Perhaps the best book ever written about minor league baseball, A False Spring explores the reasons one youngster failed to fulfill his potential.
This is a powerful and frustrating memoir of Pat Jordan’s three summers pitching in the low minor leagues, written when the author was in his thirties. At heart, it’s an exploration of why he failed, and that story is pretty brutal: Much of the problem was immaturity; he comes off as a cocky kid, with obvious talent but no ability to put the talent to use. Except for a Winter Instructionals interlude, the path is ever downward, and the ending inevitable.

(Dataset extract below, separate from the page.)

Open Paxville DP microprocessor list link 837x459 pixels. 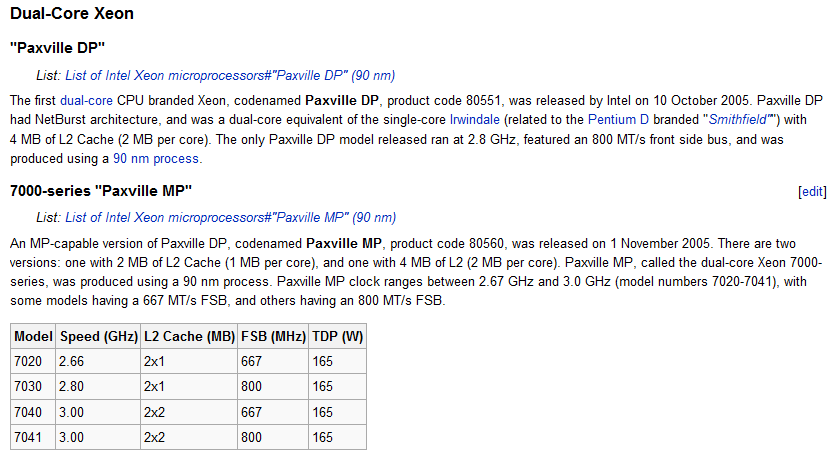(x=230, y=75)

There’s a Midwest League connection: Jordan spent 1960 with the Davenport Braves. Unfortunately, it’s the book’s weakest chapter. The author knows this, and discusses the reasons; it’s closely tied to the greater failure of his baseball career.
The book’s honesty is absolutely painful, though occasionally a bit forced. And Jordan’s ability to sketch a portrait with a few sentences is really quite remarkable; almost everyone he turns his attention to comes to life on the page. I was particularly taken by his description of Travis Jackson’s need to be physically involved in baseball’s rituals, contrasted with his relative disdain for the ordinary necessities of the manager’s job.
The author describes his career as a series of unnumbered photographic slides, scattered purposelessly on a table. This fundamental inability to find a way to tie the episodes of his young life into a coherent whole was, he judges, the reason he failed so miserably. That’s perhaps not entirely fair, but it’s a good first approximation.